Radio Announcers Can Improve Their Voiceover & The Sound of The Station

Radio Announcer Drunk

In small and medium markets, the standards are even lower. The talent usually doesnt exist for voicing and producing local commercials. Having spoken to several radio personalities, some have expressed that voicing commercials is simply an unwelcome part of their duties. The production director often needs a variety of voices and so anyone in-house will have to do. It saves money, not only in these stations but even in the larger markets.

Additionally, local advertisers often want local on-air talent to seem as if they are endorsing the product which can have a huge influence on consumers. Unlike national ads, these can feel more personal. To me, that means great potential. Local talent can make a product or service feel like its within reached. And there exist on-air talent who voice things locally and make the commercials feel authentic. The best thing that I observe about these talents and the commercials that they voice is that they seem to just speak to the listeners in a realistic way in how they do their shows. If the listeners connect with them on their show, this translates into the commercials that they do. But it usually doesnt.

Why Should Radio Stations Train Radio Announcers To Do Better Voiceover?

The unintended consequence is that the station sounds bad overall.

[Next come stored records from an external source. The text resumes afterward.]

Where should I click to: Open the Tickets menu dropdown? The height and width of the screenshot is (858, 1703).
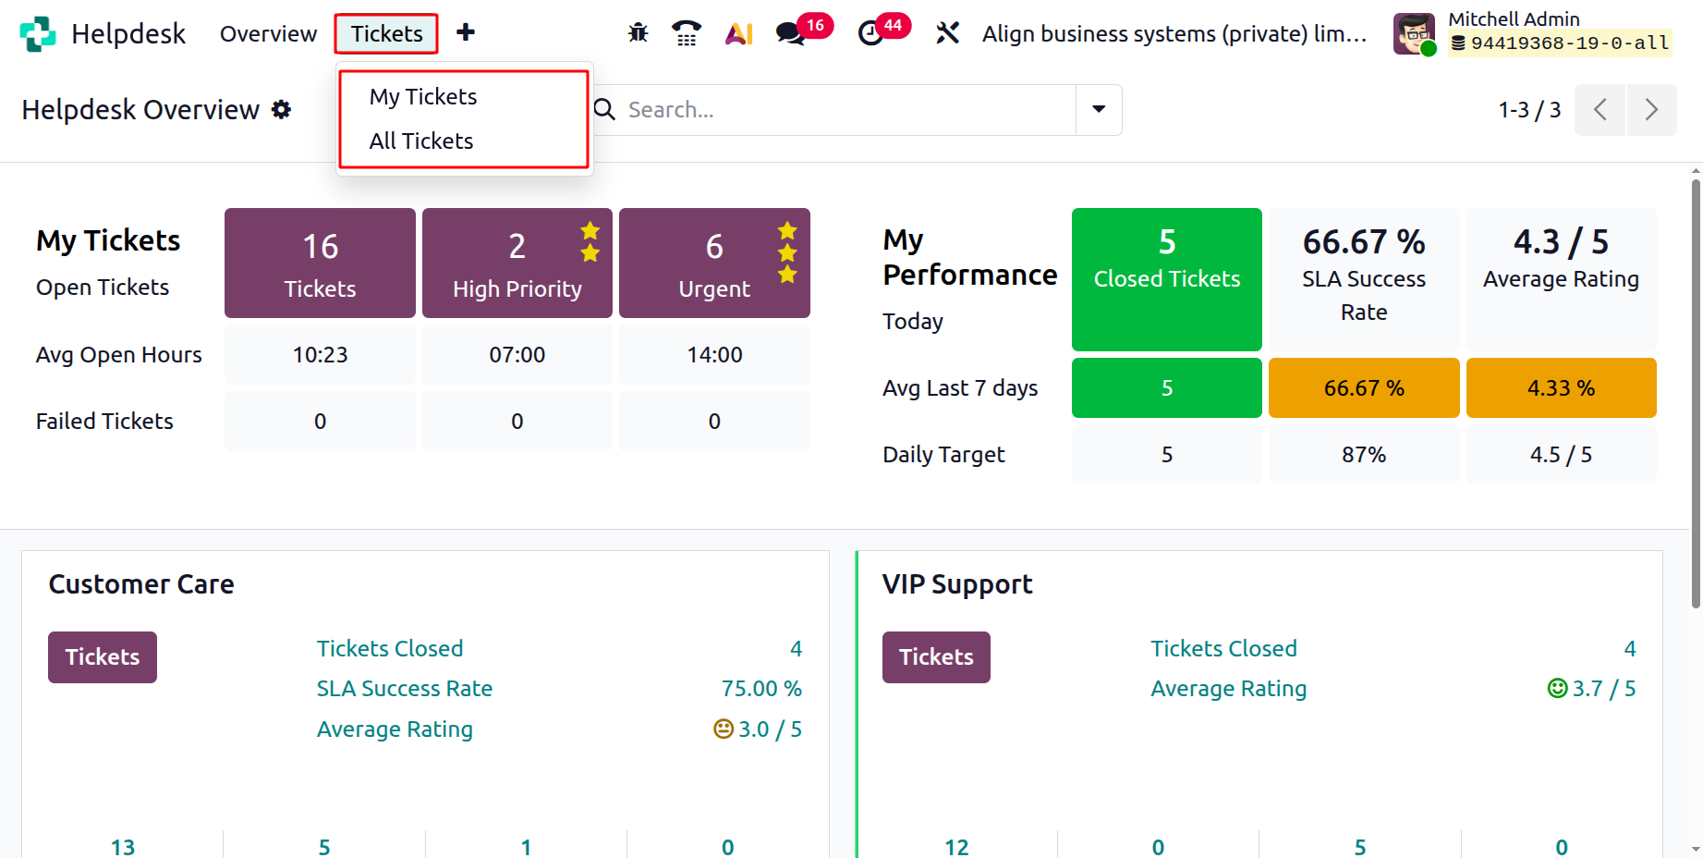[x=386, y=33]
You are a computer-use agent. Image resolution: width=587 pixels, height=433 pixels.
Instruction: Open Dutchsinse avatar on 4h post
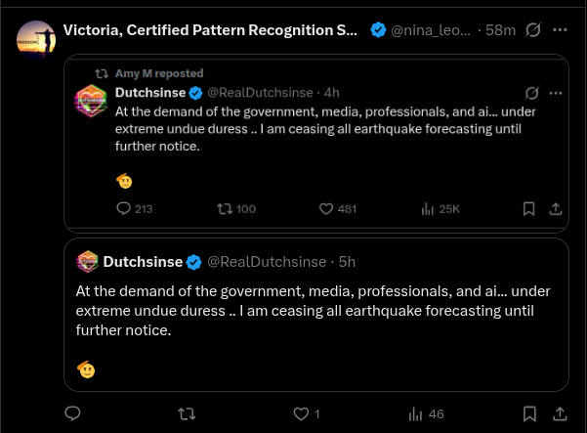point(91,101)
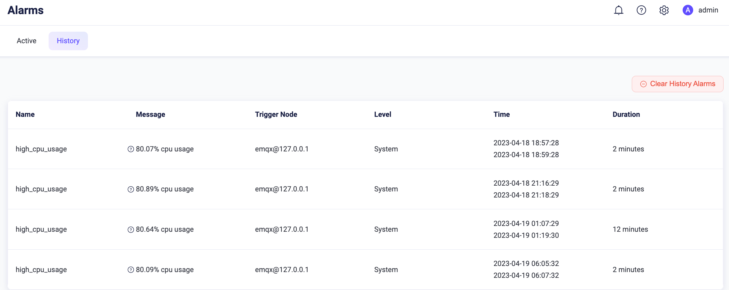
Task: Click info icon beside 80.07% cpu usage
Action: click(x=130, y=149)
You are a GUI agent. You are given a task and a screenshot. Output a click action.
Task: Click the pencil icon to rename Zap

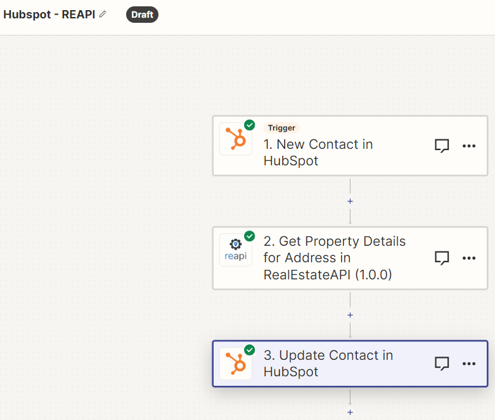[x=103, y=14]
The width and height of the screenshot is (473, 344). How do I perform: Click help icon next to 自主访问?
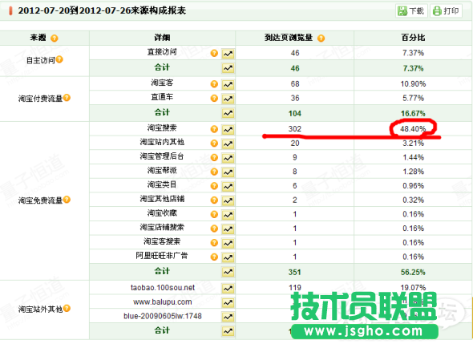(59, 59)
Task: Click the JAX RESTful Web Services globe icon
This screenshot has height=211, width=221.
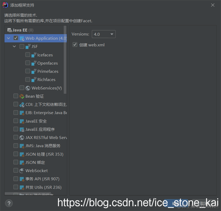Action: point(21,137)
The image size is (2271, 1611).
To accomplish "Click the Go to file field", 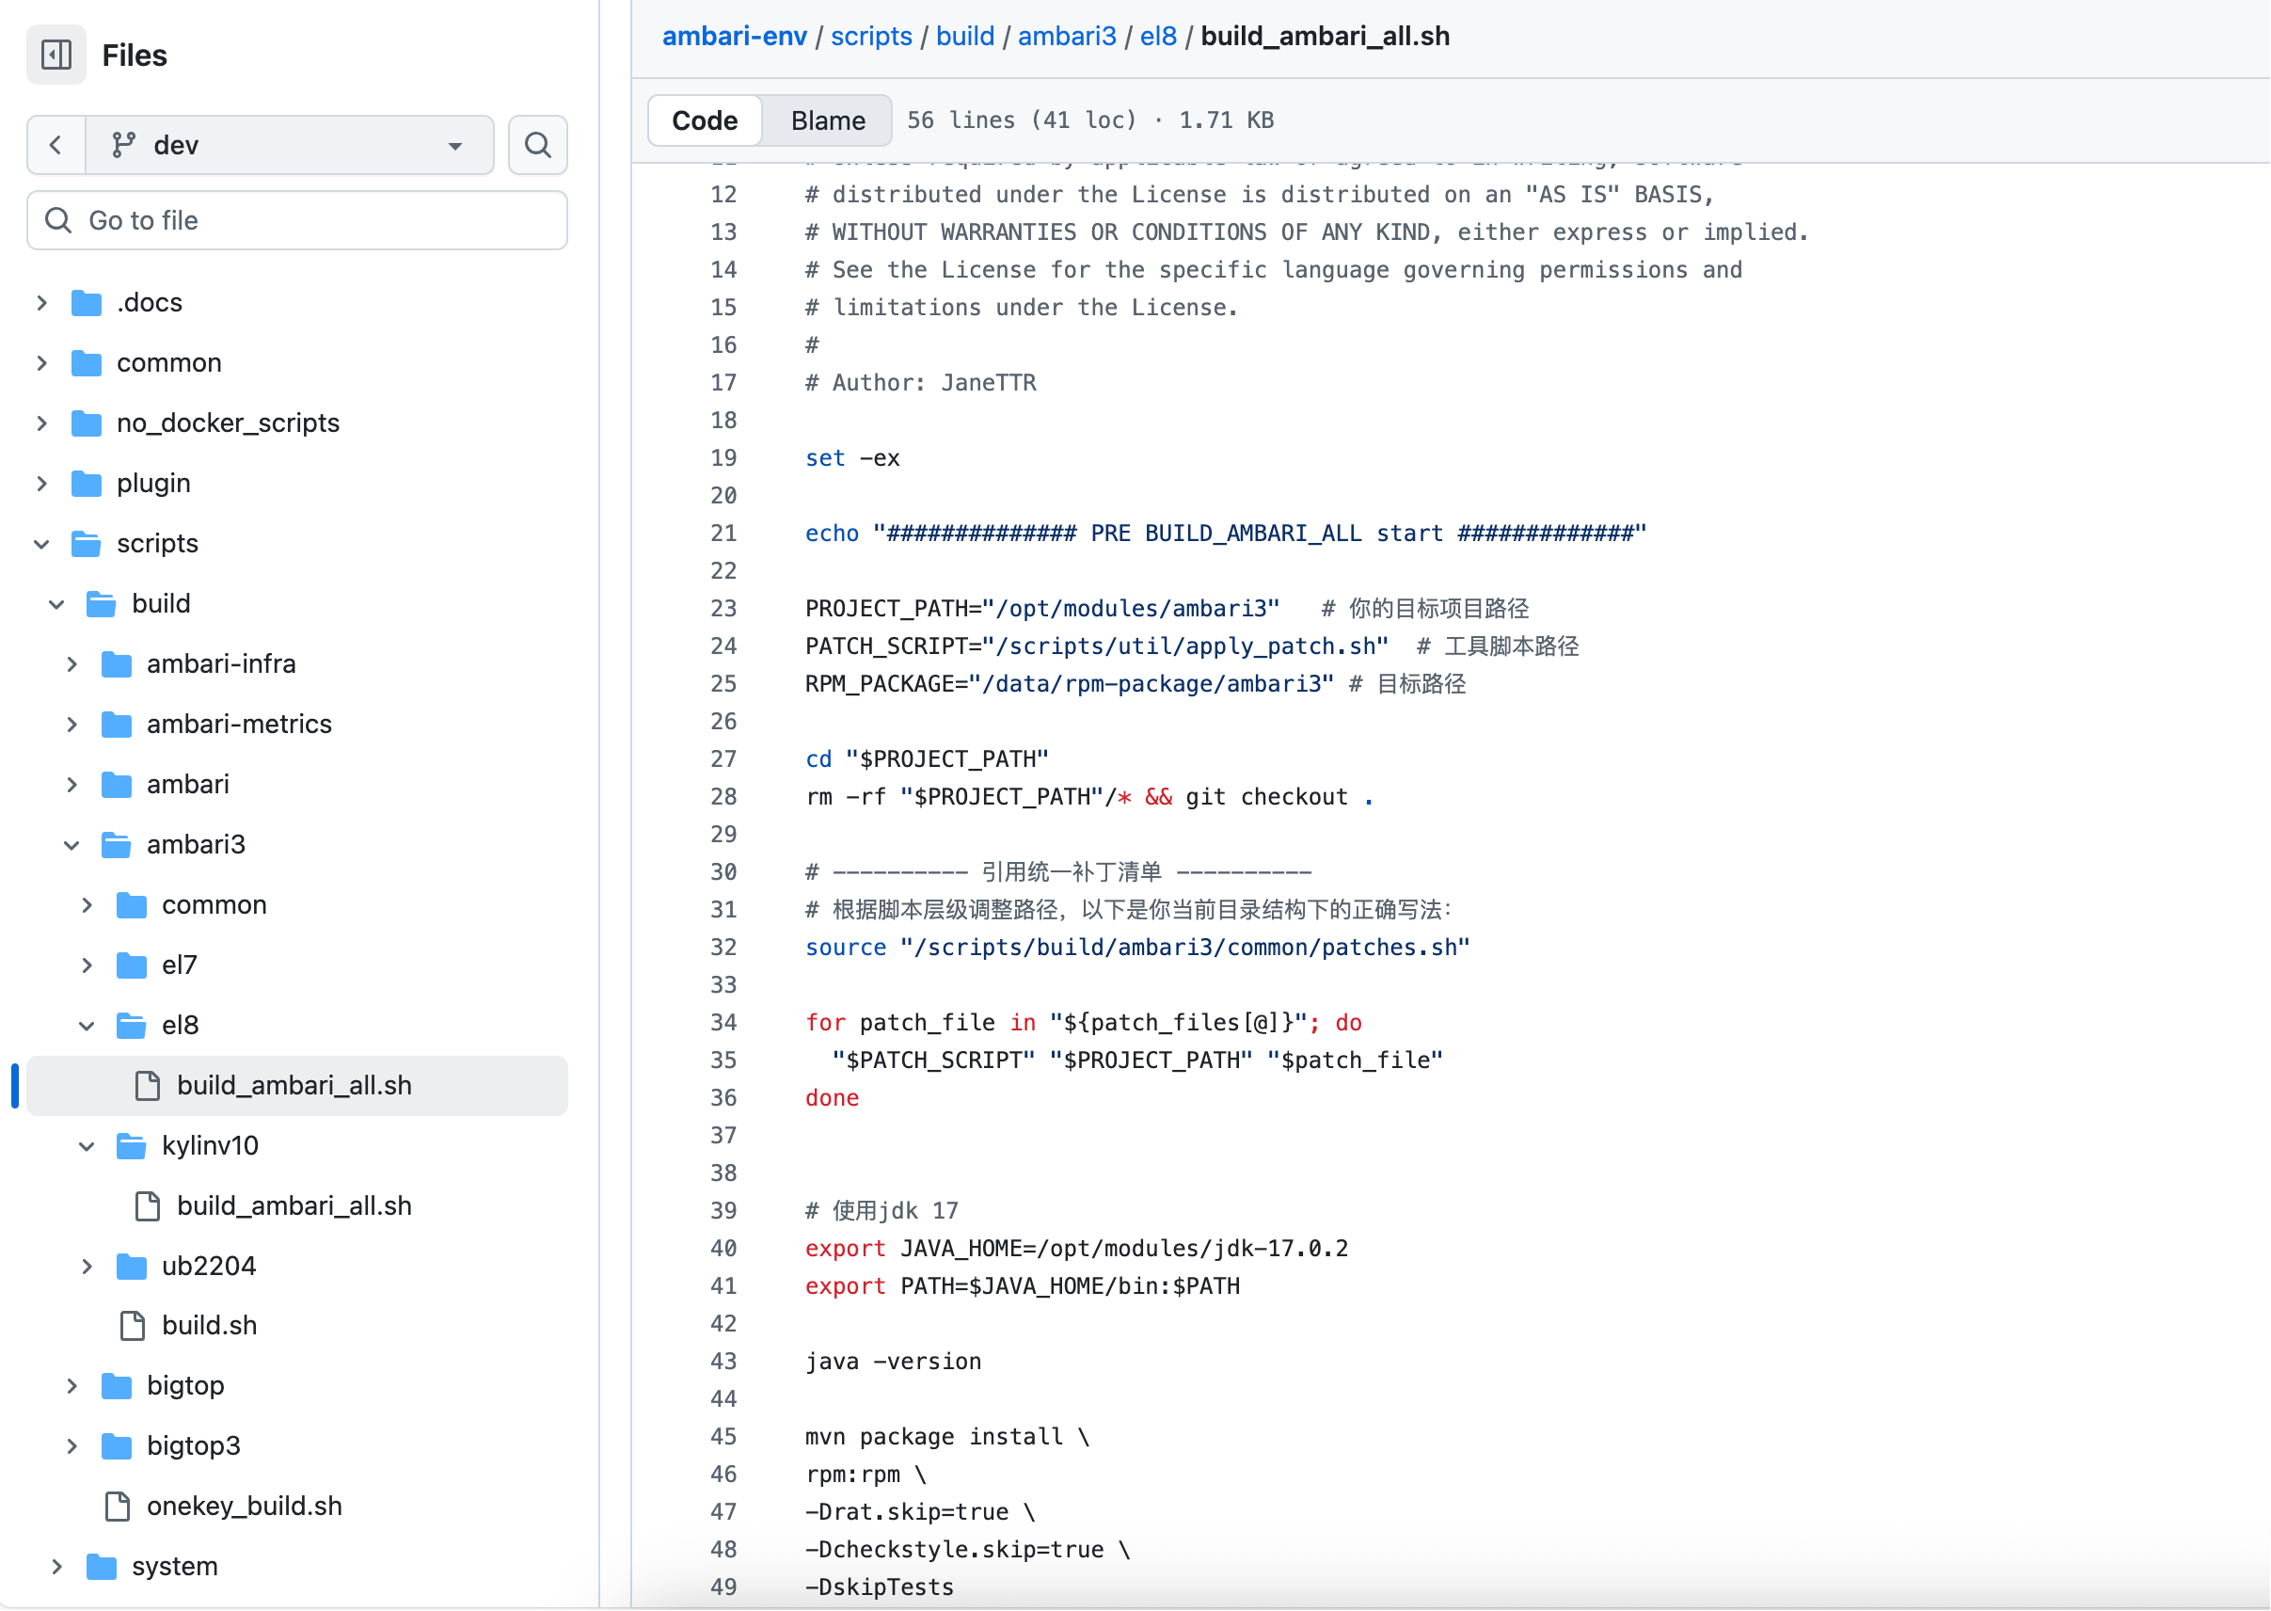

The objective for the station is to not get people tuning to another station during the commercial break. Its already difficult to achieve that in a market where there are multiple stations with the same format. With amatuer-sounding voiceovers and commercials, listeners are bound to flip-flop between stations to whoever is playing music.

But the station with polished engaged commercials is more likely for its listeners to keep their station on. The evidence of this is anecdotal. I myself am a listener and have observed friends in their own cars who turned the channel when bad commercials came on.

The other consequence is of course, that it diminishes the value of voiceover itself. It helps promote the idea that anyone who has a voice or has done voiceover work is a voiceover professional. It lowers the bar to where listeners become accustomed to bad voiceover. And thats bad for everyone who cares about quality. It also hurts the pockets of everyone who makes a living from voiceover.

While I believe the problem to be serious, I also believe there is a solution. Training and standards. Better standards should be adopted for what commercials are allowed on the station. Additionally, stations should begin training their radio announcers to voice commercials better. Outsourcing commercials for things like nightclub ads, to people like me who produce and voice a lot of local commercials, is also a solution (Plug). But when that, maybe for financial reasons is not an option, training, training, and more training is the solution.

In many big companies, the employees receive training before they take on job roles. The same should be done for on air talent who voice commercials. This will give On-Air Talent the skills they need to compete in a voiceover world where they can audition and win jobs. Only then will voiceover pros stop rolling their eyes when On-Air Talent say they do voiceover.